UFOria is a science fiction comedy film written and directed by John Binder and starring Fred Ward, Harry Dean Stanton, Harry Carey, Jr. and Cindy Williams. The film includes small appearances by Peggy McKay, Joe Unger, Hank Worden, Charlotte Stewart, and Alan Beckwith. Filming was completed in 1981, but the film was not theatrically released until 1985.

== Plot ==
Sheldon Bart is a drifter, and a small-time con man. He meets his old friend, Brother Bud Sanders, a big-time con man into faith healing and fencing stolen cars, at his revival tent outside a small town. Bud has developed a real ability to heal, although he has no idea how this has happened. While he's helping Brother Bud, Sheldon falls in love with Arlene Stewart, a local supermarket clerk who believes in UFOs and is deeply religious and deeply lonely.
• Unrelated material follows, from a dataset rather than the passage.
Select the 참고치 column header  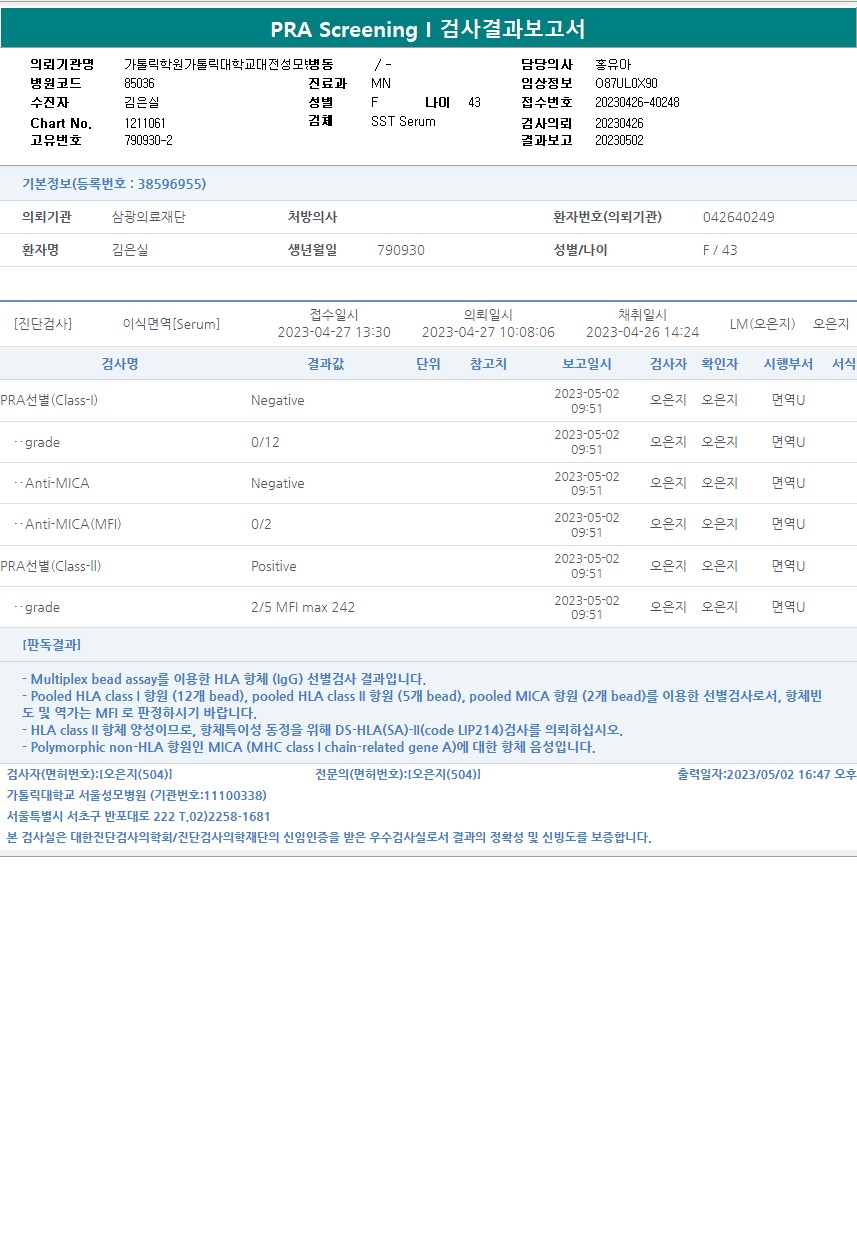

When Arlene has a vision of a coming UFO, everyone deals with it in his own way. Brother Bud begins to twist Arlene's belief and visions into a new pseudoreligious cult.

==Cast==
- Cindy Williams as Arlene Stewart
- Fred Ward as Sheldon Bart
- Harry Dean Stanton as Brother Bud Sanders
- Harry Carey, Jr. as George Martin
- Beverly Hope Atkinson as Naomi
- Diane Adair as Delores
- Robert Gray as Emile
- Ted Harris as Gregory
- Peggy McCay as Celia Martin
- Darrell Larson as Toby

==Release==
===Theatrical===
Produced by Melvin Simon Productions, it was initially slated to be released by 20th Century-Fox as part of their long-term distribution agreement. However, the studio shelved it after deeming it unmarketable. Upset with their decision, but fearful of retaliation, Binder persuaded them to allow him to find another distributor, and Universal acquired the film in 1983. Universal test-released the film in two markets under the title Hold Onto Your Dreams to disappointing returns, and initially chose to abandon it as well.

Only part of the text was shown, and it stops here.